From Airline Reservations to Sonic the Hedgehog: A History of the Software Industry, Martin Campbell-Kelly
Finally finished it, after a few weeks. The last few chapters were less insightful than the earlier ones because the “Rise of the Valley” has been told many times previously. Interested in that story? Read Accidental Empires by Robert X. Cringley and Fire in the Valley by Paul Freiberger and Michael Swaine. From Campbell-Kelly, a few indications of how far we have come:
MS-DOS 1.0 contained only 4,000 lines of code
By the 1980s more than 300,000 programmers held jobs developing applications for CICS.
Given enough time, the world does change!
Footnotes
[1] Probably not the right forum to map out the U2 fanatics at Northern Valley Regional High School - Old Tappan from the Rolling Stones fans from the guys in M-C jackets and Bon Jovi tour shirts. And that’s without getting into the puzzling nexus between hair mousse and the New Order.
The album Night & Day was a gateway drug for the Great American Songbook. The songs Steppin’ Out and Breaking Us in Two hinted to me that there might be more sophistication in the world than could be found at Nanuet Mall.
[2] Joe Jackson drew inspiration from the song from the BBC’s long running show of the same name. And that program drew inspiration from Prime Minister Harold Wilson’s speech on the “white heat of techology.” Techno-optimistic is essential, but not novel.
[3] In 2000, a new Sun server could run to tens of thousands of dollars.
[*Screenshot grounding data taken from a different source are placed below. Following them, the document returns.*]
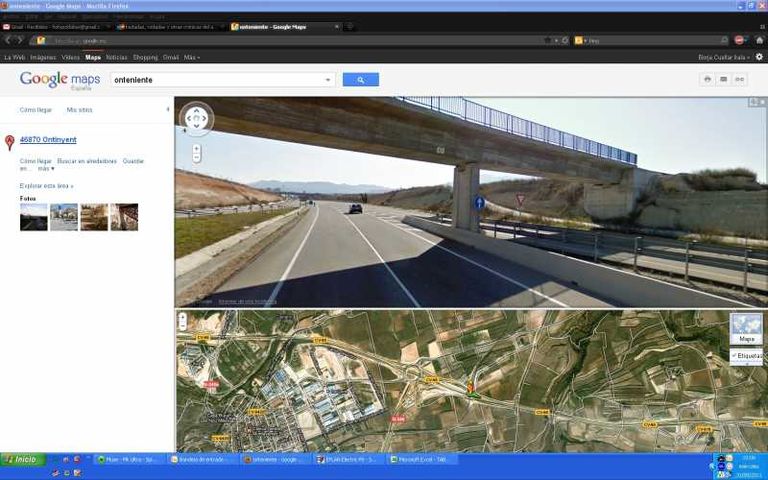This screenshot has width=768, height=480.
Task: Click the blue search button
Action: tap(360, 80)
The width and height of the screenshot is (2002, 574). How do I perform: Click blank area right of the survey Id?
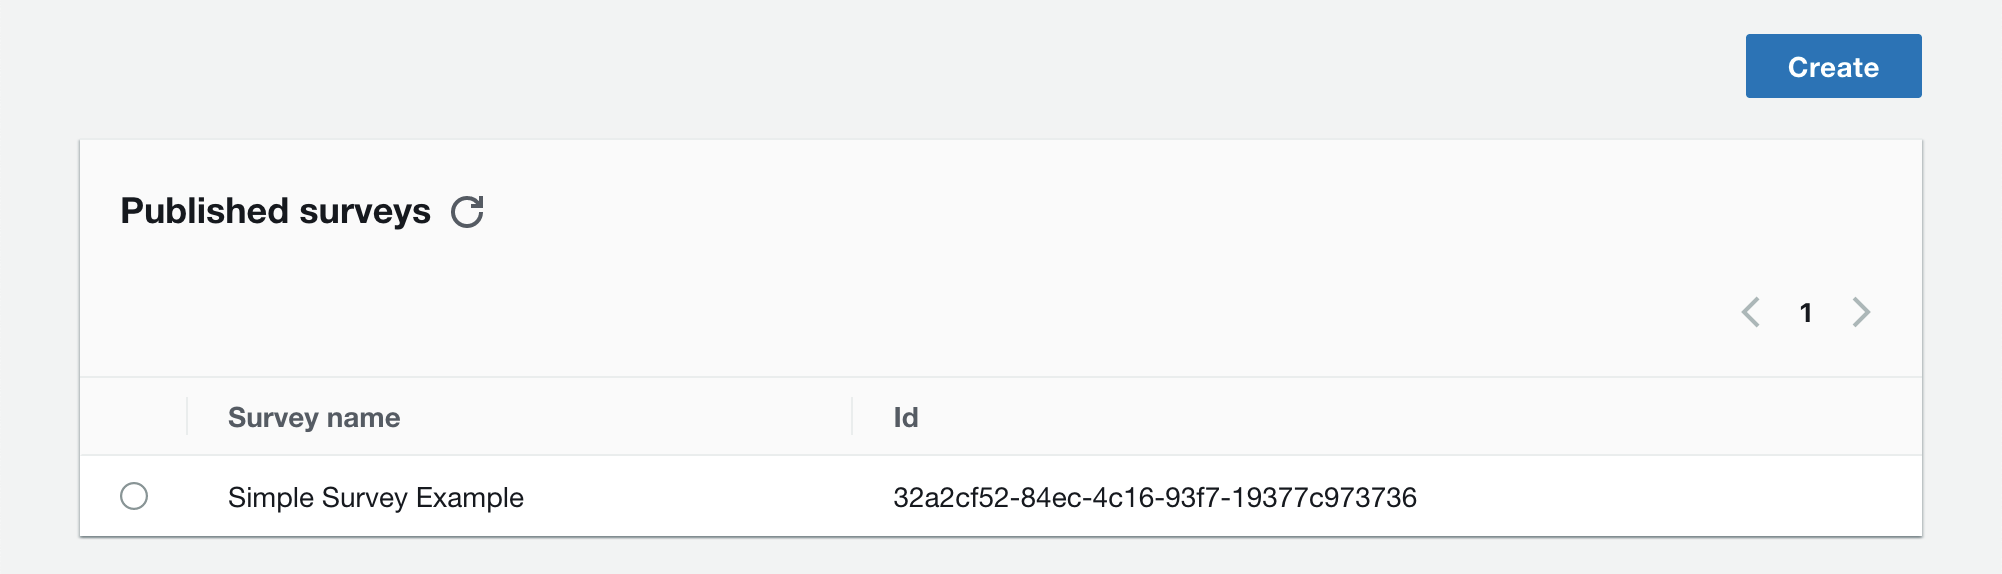point(1670,497)
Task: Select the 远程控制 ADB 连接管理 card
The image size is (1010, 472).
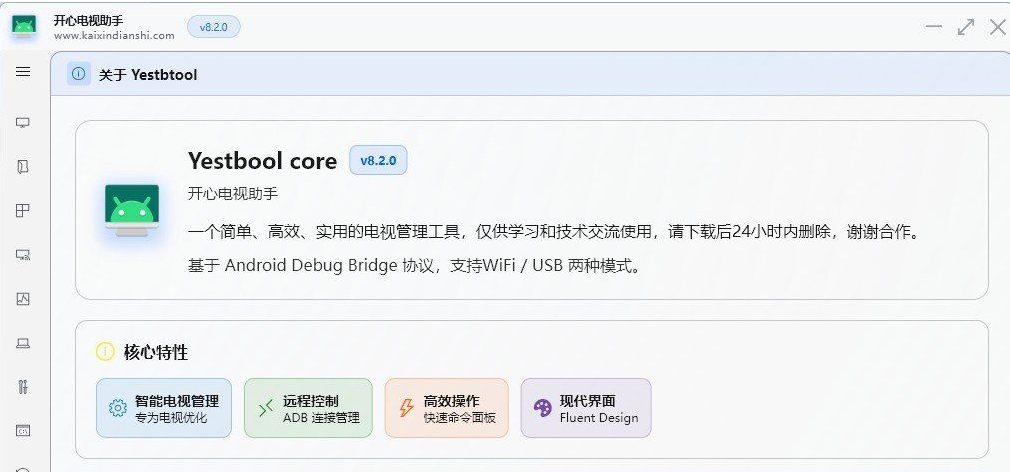Action: (x=308, y=408)
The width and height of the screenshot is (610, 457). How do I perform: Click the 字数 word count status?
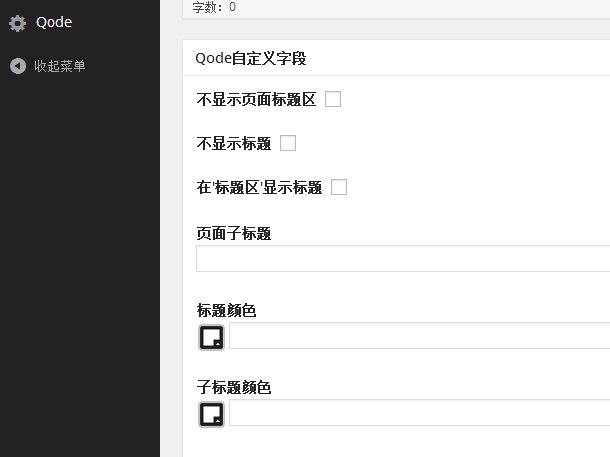click(214, 7)
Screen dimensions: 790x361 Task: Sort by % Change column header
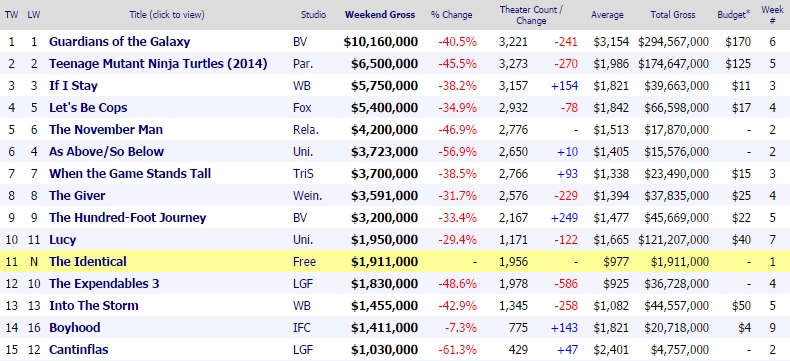451,15
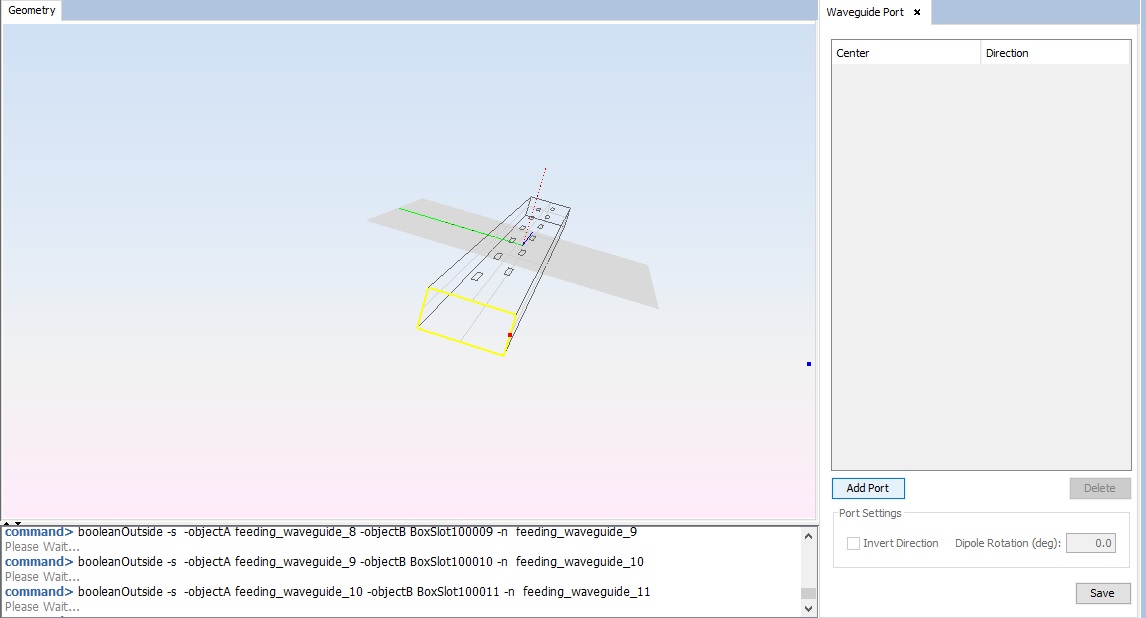Select the yellow highlighted waveguide face
This screenshot has height=618, width=1146.
(x=466, y=321)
A Sun Enterprise 450 server with one 300MHz UltraSparc chip and 512Mb RAM listed for USD 17,235, or about USD 34,000 in current dollars. Richer configurations could triple or quadruple that price. More expensive models could cost ten times as much. Often to run one application. And a single sys admin (sometimes paid USD 100,000 or more) might manage 10 or 15 servers.
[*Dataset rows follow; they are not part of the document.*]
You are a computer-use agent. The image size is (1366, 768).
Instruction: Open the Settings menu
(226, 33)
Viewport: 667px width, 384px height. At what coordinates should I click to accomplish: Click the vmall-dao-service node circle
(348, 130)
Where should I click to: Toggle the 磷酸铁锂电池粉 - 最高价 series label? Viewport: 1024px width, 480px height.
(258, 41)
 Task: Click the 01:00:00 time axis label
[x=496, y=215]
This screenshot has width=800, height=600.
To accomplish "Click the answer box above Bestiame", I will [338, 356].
Since then we’ve not only surfed Moore’s Law, but also consolidated data centers, moved support activities to low-cost locations, used x86 CPUs, gotten in Linux, adopted first virtualization then containers and migrated to the cloud -- and infrastructure costs have plummeted. (If anyone wonders where I was 2001-2012, other than raising children, now you know.) Even the smallest cloud instance that would cost about USD 100 per year has two orders of magnitude more processing power.
Comparing historical and modern performance is inexact, but fun. In 2000, the Standard Performance Evaluation Corporation (SPEC) selected a 300 MHz UltraSPARC-II system as their “reference machine,” with a baseline score of 100. A Great Financial Crisis-era single CPU server (based on a Xeon 5160) would have had 30 times the performance of an E450. A modern cloud instance would have three-four times the performance of a GFC era server, according to Geekbench analysis.
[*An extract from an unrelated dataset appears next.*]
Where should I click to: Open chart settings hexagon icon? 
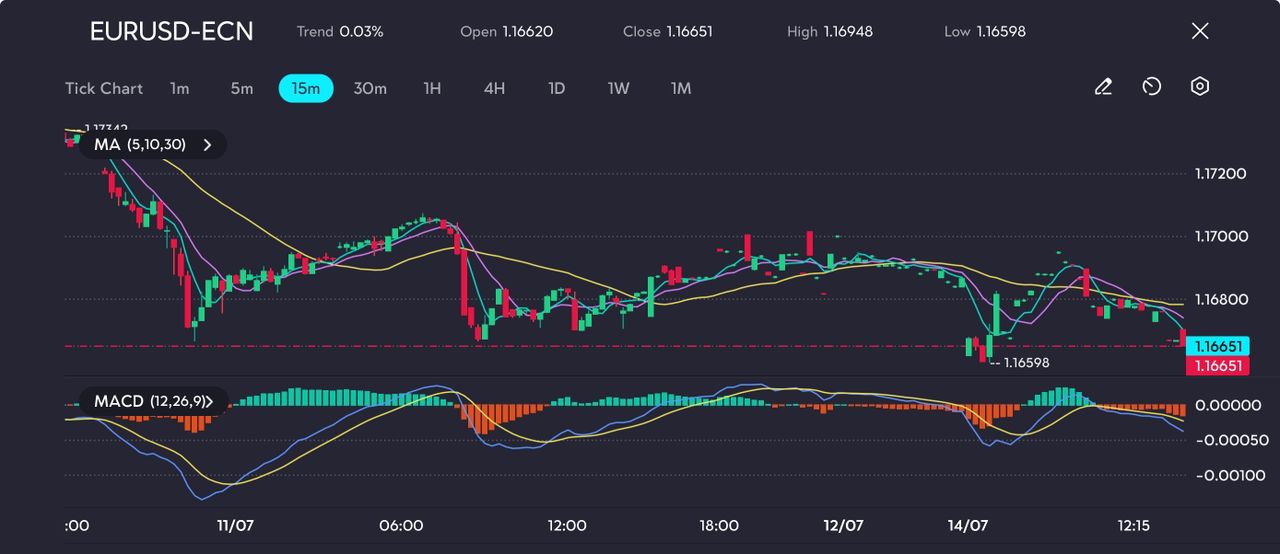[1200, 87]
Sys admins in the financial services, retail and manufacturing sectors now manage 50-500 server images. Many of these people are off-shore -- you don’t see many sys admins making hundreds of thousands of dollars per year in banks today.
[4] QSM research found that function points per developer hour decreased between 2000 and 2010
[5] The Enterprise Tech internet may not be as big as, say, Swiftie Twitter, but it’s home.
[6] He expected history would be kind to him because “I propose to write that history myself.”
[7] Just to be clear: the alliteration was not my idea.